Hackett and Diess

Ford CEO Jim Hackett, VW COE Herbert Diess

After months of rumours and speculation, Ford and Volkswagen have announced an alliance which would begin with the co-development and production of vans and pick-ups; it offers the prospect of wider forms of co-operation, in other segments, electric technology and support services. This is the latest move in the continuous process of realignment and restructuring amongst the world’s major car groups.

The coming together of these two leading players is a seemingly natural response to the challenges which even the biggest companies face in the rapidly changing automotive industry. Dealing with these challenges becomes even more challenging when, as at Volkswagen, the company is still reeling from the financial and legal shocks of the diesel crisis; and at Ford, which survived the 2008 financial crisis without resorting to US government help, new CEO Jim Hackett has finally decided to address the loss-making, or very occasionally profitable, European operations and re-focus the company as a whole onto profitable vehicle lines and accelerate the move into electric powertrains.

From the Detroit and Wolfsburg boardrooms, envious glances were probably cast in the direction of Paris and Tokyo, looking at the success of the Renault-Nissan Alliance. No doubt the arrest of Carlos Ghosn, the principal architect and driving force behind that alliance, will have come as something of a shock to Mr Hackett and VW’s embattled CEO, Herbert Diess. However, they continued with their own alliance plans, partly because, no doubt, they were too far advanced to go back, and partly because they had no obvious alternative.

Volkswagen had announced in late 2018 that it would switch three German factories to electric vehicle production; this was expensive enough, but as one of the plants concerned, Hannover, was also the principal production location for the Transporter van, and the European versions of the Amarok pick-up, this presented an immediate capacity planning issue. Meanwhile, Ford was facing mounting losses in Europe and had to address its falling capacity utilisation in traditional production locations, while also looking for ways to fully use its vast and expanding operations in Turkey.

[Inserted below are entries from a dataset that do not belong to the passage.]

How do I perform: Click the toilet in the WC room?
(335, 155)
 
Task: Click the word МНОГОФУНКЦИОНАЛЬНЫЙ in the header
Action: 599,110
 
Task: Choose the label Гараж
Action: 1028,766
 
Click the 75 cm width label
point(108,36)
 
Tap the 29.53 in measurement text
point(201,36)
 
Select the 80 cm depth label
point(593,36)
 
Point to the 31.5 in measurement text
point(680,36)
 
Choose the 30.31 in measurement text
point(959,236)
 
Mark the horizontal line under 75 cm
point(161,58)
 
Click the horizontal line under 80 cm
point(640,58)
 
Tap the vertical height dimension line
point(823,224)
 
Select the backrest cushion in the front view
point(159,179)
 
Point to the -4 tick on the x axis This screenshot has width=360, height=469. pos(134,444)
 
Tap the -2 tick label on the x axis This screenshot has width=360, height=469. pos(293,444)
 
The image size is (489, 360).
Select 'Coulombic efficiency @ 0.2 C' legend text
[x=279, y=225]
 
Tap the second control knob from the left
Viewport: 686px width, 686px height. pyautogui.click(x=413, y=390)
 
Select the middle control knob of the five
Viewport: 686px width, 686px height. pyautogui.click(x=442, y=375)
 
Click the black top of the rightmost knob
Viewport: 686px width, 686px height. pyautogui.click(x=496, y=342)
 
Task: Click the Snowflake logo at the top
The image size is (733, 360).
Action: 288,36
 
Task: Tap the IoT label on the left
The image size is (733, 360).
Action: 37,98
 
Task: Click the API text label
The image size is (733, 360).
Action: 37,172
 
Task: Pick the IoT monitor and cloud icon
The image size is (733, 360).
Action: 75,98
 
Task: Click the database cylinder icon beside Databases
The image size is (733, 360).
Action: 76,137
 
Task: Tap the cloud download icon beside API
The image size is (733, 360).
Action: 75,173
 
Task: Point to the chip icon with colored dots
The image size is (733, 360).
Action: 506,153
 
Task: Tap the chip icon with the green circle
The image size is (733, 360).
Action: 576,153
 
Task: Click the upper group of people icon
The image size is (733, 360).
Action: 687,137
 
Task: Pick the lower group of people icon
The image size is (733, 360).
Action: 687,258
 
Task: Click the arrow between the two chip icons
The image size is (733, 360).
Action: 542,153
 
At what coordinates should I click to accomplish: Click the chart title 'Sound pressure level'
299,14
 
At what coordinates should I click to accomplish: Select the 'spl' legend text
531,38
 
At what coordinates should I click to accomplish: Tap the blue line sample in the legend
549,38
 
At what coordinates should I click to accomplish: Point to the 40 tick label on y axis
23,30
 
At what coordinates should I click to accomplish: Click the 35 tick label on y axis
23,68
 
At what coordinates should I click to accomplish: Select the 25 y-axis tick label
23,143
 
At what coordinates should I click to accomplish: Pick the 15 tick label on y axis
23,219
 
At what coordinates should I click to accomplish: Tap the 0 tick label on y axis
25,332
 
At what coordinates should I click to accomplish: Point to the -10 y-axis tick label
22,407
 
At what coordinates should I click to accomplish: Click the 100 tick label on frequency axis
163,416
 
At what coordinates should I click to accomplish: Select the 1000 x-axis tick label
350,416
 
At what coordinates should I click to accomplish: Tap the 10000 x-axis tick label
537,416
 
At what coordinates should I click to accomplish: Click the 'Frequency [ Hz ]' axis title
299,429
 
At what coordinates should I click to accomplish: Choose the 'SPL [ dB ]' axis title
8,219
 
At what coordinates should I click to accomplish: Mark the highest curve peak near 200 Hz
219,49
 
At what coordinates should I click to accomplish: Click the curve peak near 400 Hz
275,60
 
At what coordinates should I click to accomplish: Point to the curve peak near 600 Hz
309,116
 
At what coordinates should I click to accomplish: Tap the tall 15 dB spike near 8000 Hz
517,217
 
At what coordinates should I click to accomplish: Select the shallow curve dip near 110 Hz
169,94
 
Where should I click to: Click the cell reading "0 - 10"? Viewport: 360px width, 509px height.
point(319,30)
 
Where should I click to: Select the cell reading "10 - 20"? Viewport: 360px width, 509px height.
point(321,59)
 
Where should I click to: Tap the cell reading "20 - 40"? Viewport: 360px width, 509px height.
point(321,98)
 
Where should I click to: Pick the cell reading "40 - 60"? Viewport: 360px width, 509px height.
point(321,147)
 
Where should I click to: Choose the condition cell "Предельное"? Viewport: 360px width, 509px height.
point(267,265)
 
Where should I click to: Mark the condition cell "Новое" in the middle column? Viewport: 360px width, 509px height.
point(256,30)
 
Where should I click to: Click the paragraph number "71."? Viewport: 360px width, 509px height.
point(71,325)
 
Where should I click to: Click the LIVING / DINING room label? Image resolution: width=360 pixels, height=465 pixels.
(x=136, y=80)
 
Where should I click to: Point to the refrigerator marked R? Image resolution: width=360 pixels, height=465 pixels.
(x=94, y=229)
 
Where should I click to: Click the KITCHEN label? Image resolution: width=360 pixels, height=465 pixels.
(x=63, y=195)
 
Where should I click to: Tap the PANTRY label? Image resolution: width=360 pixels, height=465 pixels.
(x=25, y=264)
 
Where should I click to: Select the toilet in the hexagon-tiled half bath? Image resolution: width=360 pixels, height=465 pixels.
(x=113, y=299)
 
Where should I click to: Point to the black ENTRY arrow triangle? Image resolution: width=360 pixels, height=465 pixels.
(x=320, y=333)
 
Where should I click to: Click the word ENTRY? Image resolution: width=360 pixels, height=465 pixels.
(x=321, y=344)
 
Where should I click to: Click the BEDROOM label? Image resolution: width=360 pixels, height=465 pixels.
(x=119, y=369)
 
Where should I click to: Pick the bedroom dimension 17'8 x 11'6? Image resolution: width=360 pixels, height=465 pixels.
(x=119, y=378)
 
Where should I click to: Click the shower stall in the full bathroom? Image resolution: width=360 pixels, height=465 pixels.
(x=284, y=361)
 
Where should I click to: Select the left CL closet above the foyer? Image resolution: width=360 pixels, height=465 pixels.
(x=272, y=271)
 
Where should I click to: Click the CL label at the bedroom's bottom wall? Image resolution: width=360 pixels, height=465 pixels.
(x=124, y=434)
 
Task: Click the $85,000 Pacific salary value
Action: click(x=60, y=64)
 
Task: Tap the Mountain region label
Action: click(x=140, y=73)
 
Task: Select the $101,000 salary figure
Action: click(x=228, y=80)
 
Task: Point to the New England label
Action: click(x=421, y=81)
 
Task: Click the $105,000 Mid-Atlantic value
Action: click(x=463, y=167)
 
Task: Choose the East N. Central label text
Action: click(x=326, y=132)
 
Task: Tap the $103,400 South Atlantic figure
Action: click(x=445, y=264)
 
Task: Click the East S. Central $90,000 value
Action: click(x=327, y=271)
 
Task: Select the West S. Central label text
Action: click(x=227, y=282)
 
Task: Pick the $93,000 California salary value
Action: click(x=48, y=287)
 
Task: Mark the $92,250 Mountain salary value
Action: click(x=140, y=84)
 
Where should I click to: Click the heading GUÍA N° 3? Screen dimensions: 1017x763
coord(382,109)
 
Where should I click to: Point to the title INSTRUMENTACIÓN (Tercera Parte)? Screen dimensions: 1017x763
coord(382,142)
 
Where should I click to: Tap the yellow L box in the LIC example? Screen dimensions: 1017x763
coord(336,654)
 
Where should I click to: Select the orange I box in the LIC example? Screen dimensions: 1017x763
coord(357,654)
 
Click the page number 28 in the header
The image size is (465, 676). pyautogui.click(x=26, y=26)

The initial solution to both companies’ problems involves pooling development and production resources. And on the surface for the programmes concerned, the plan has a notable coherence and logic. Although details remain to be confirmed (and both companies promise more information in the next few weeks, or months more likely), it seems that Ford’s Turkish plant at Kocaeli will produce the commercial versions of the Transporter, adding around 120,000 units a year to Kocaeli’s output (some of this coming from Poland as well as Hanover). The Hannover plant will retain passenger versions of the Transporter, but these are made at lower rates, c30,000 or so per year; this should be relatively easy to retain within Hanover’s walls. Also, the interior suppliers for the passenger version are likely to be used for the VW I.D. electric minibus which will be made in Hanover so there will likely be some benefits in supply chain efficiency here too.

Meanwhile the VW plant in Poznan (Poland), where the Caddy small van is made, will also make the next Transit Connect, taking c100,000 units pa out of the Ford Valencia plant. This would mean Poznan could make close to 300,000 vans pa and will become a serious competitor to the Renault Maubeuge and PSA Vigo factories which make similar vans. Cost competition in the production of small vans is about to intensify.

The production locations of future pick-ups (based on the Ford Ranger, meaning the end of the current VW Amarok programme) have not been confirmed. The Ranger is currently made in South Africa and the US, but the US is not part of the initial alliance plans. From Ford’s side, the alliance also generates more questions about the Valencia (Spain) factory; this plant, once described as Ford’s largest outside Detroit, has an uncertain future. It is already expected to lose the Mondeo/S-Max/Galaxy programme which would shutter one of its two assembly halls. The loss of the Transit Connect would leave the factory with just the Ford Kuga SUV crossover; fortunately, this is one of Ford’s best sellers in Europe; as if it weren’t, it could well be adios to Ford production in Spain sooner rather than later.